Memimpikan Hadirnya Negara Pelayan



Teori dari disiplin apapun, pastilah menyatakan bahwa keberadaan sebuah negara adalah untuk melayani rakyatnya, tidak terkecuali negara Indonesia. Negara dibentuk untuk rakyatnya, dan harus senantiasa hadir dalam bentuk pelayanan yang terbaik. Ketika rakyat merasakan adanya diskriminasi, atau upaya perlambatan pelayanan baik secara sengaja maupun tidak, sikap petugas yang tidak bersahabat, ketiadaan standar mutu, atau merebaknya pungutan yang tidak memiliki alas hukum yang jelas, dan sebagainya, semua itu menandakan bahwa negara belum hadir sepenuhnya di hadapan rakyatnya.

Dalam rangka menghadirkan negara tadi, telah banyak upaya yang dilakukan meski belum pernah mendekati titik kepuasan publik. Salah satu upaya yang digenjot saat ini adalah pelayanan secara terpadu atau terintegrasi, khususnya dalam bentuk pelayanan terpadu satu pintu (PTSP). Tidak kurang-kurang, PTSP ini dituangkan dalam Peraturan Presiden No. 97/2014. Namun dalam prakteknya, PTSP masih jauh dari mimpi sebagai solusi cerdas pelayanan publik di tanah air. Lemahnya pendelegasian wewenang kepada PTSP, adanya koordinasi yang kurang intensif dengan Dinas teknis yang cenderung memperlambat prosedur, kurang intensifnya utilisasi teknologi informasi, dan sebagainya, adalah sedikit contoh dari daftar problematika pelayanan yang sangat panjang.

Selama ini penataan PTSP sering terjebak pada hal teknis seperti bentuk dan struktur kelembagaan yang dianggap paling baik, apakah berupa Dinas, Badan, Kantor, atau bahkan cukup Unit saja. Selain itu, berkembang perdebatan lain tentang ruang lingkup pelayanan yang akan dilakukan, apakah cukup di bidang perijinan ataukah juga harus meliputi pelayanan non-perijinan. Rujukan kebijakan antara Peraturan BKPM dengan Peraturan Menteri Dalam Negeri tentang PTSP juga menimbulkan diskusi panjang dalam proses penataan pelayanan publik di daerah. Berbagai issu inilah yang selama ini berputar-putar dan berulang-ulang, sehingga seringkali melupakan esensinya bahwa apapun strategi dan kebijakan yang akan dipilih, tujuannya adalah meningkatkan kualitas pelayanan. PTSP sendiri bukanlah tujuan, tetapi hanyalah cara untuk yang mungkin efektif untuk menyelesaikan masalah pelayanan yang turun-temurun. PTSP tidak pada tempatnya untuk dipersepsikan sebagai pilihan tunggal dan final untuk membenahi pelayanan publik, namun kurang membuka diskursus untuk opsi lain yang mungkin jauh lebih baik dan feasible.
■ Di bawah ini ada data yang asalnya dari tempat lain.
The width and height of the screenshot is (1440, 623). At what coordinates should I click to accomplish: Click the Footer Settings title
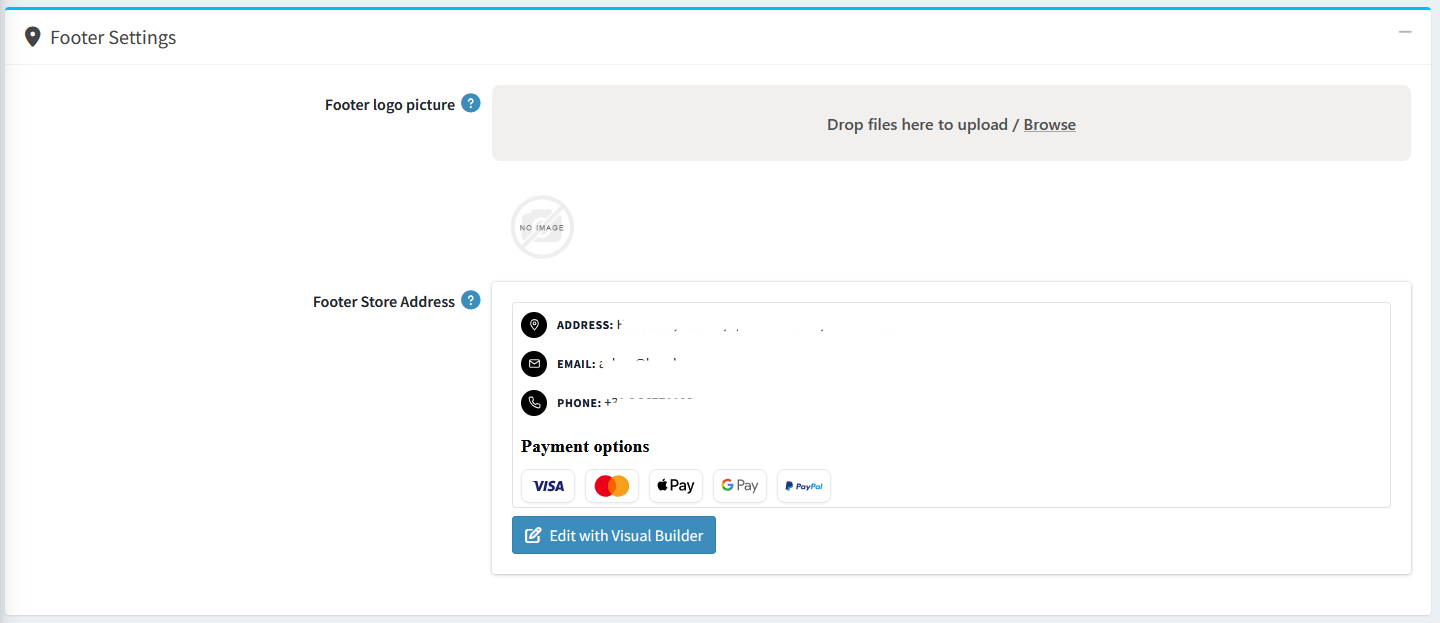click(x=113, y=38)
Untuk itu, PTSP harus dipandang hanya sebagai opsi kecil dari jutaan alternatif yang mungkin bisa dikembangkan untuk memperbaiki kinerja pelayanan publik. Arah reformasi pelayanan sebaiknya bukan diarahkan kepada pembentukan PTSP seperti yang dilakukan saat ini, apalagi secara seragam di seluruh wilayah tanah air. Lebih arif jika pembenahan pelayanan lebih difokuskan pada upaya menemukan gagasan-gagasan yang lebih orisinal dan inovatif, meskipun mungkin belum bisa diterima pada tingkat berpikir kita saat ini. Formalitas dan penilaian pelayanan publik berdasarkan portofolio seperti kewajiban menetapkan visi, janji dan maklumat pelayanan, menyusun SOP, menyediakan sarana pengaduan, melakukan survey kepuasan pelanggan, dan seterusnya, sebaiknya cukup dijadikan pelengkap dari kebijakan yang lebih substansial untuk memperbaiki kinerja pelayanan publik secara komprehensif.
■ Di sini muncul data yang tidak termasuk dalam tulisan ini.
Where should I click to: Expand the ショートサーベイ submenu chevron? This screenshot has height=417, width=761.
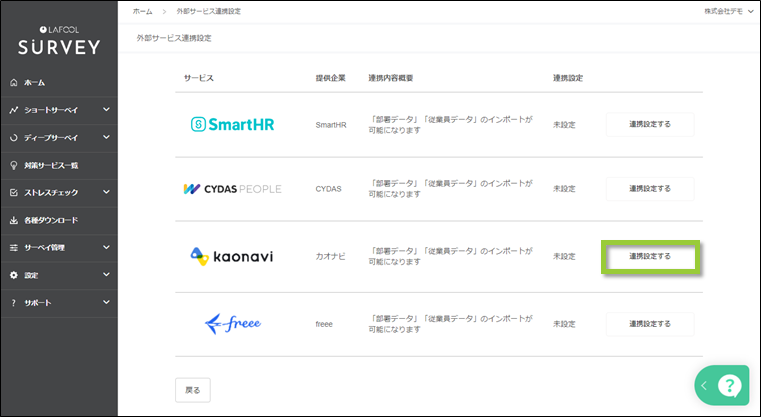click(106, 110)
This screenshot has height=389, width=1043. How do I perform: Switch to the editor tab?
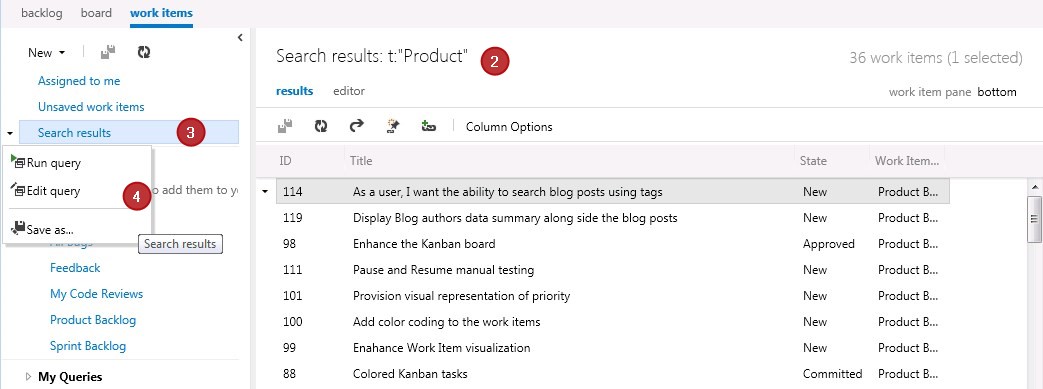pos(349,91)
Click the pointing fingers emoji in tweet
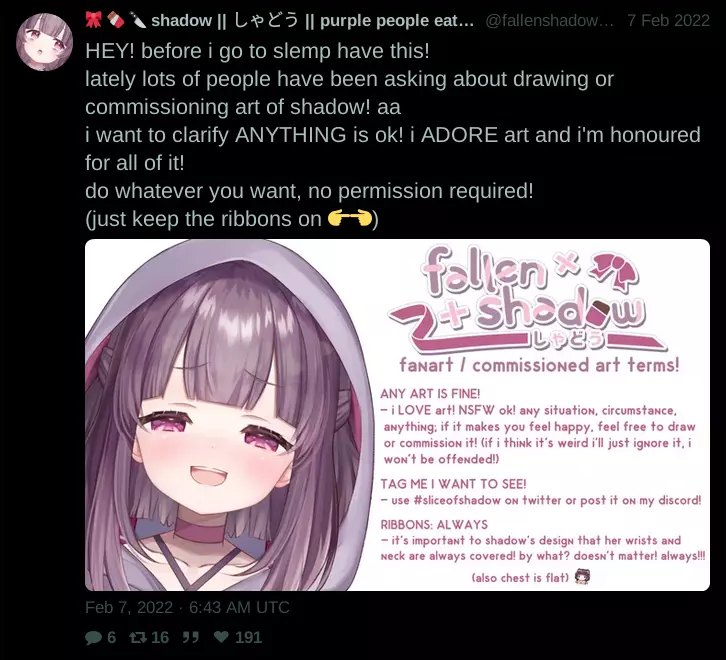 pos(350,218)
Salah satu ide yang layak dipertimbangkan adalah perlunya sebuah sistem pelayanan yang terintegrasi melalui penyediaan Single Identity Public Service (SIPS). Jika e-KTP diarahkan sebagai Single Identity Number (SIN) yang akan menjadi basis data kependudukan untuk berbagai kepentingan publik, maka SIPS adalah sebuah kartu terpadu yang berisi informasi tentang jenis pelayanan apapun yang sudah dimiliki atau dinikmati oleh seorang warga negara. Sebagai contoh, jika Si A pernah mendapatkan pelayanan IMB, SIUP-TDP, HO, dan Ijin Prinsip, maka seluruh pelayanan tersebut akan terekam dalam SIPS tadi, baik mengenai waktu diperolehnya pelayanan, masa berlaku, nomor registrasi, identitas pemegang ijin, dan seterusnya. Pada saat yang sama, dari SIPS tadi juga akan dapat diketahui layanan apa saja yang belum dimiliki oleh Si A, misalnya ASKES, Kartu Keluarga, dan seterusnya, sehingga kepada Si A dapat ditawarkan untuk diberikan layanan-layanan yang belum dimilikinya. Dengan adanya kartu pintar yang mencatat semua jenis layanan ini (integrated services) seperti ini, maka pelayanan publik dapat dilakukan dimana saja di setiap unit pelayanan pemerintah (any stop service). Dalam kasus seperti ini, PTSP tidak lagi menjadi kebutuhan.

Jika memungkinkan, bahkan SIPS seperti ini dapat didesain untuk mengakses pelayanan secara mandiri (self-services). Misalnya, jika seseorang mendapat berpindah domisili, maka ia cukup memasukkan kode kartu tadi ke dalam sistem, kemudian melakukan updating sendiri, kemudian mencetak sendiri KTP baru dengan alamat yang telah disesuaikan. Begitu juga ketika seseorang mendapat keturunan, maka ia cukup melampirkan keterangan kelahiran dari RS Bersalin, kemudian melakukan self-registration untuk mendapatkan Akta Kelahiran, yang dapat dicetak melalui printer di rumahnya sendiri. Tentu saja, KTP maupun Akta Kelahiran tersebut dapat dicetak setelah dilakukan validasi dan legalisasi secara elektronik oleh instansi yang berwenang.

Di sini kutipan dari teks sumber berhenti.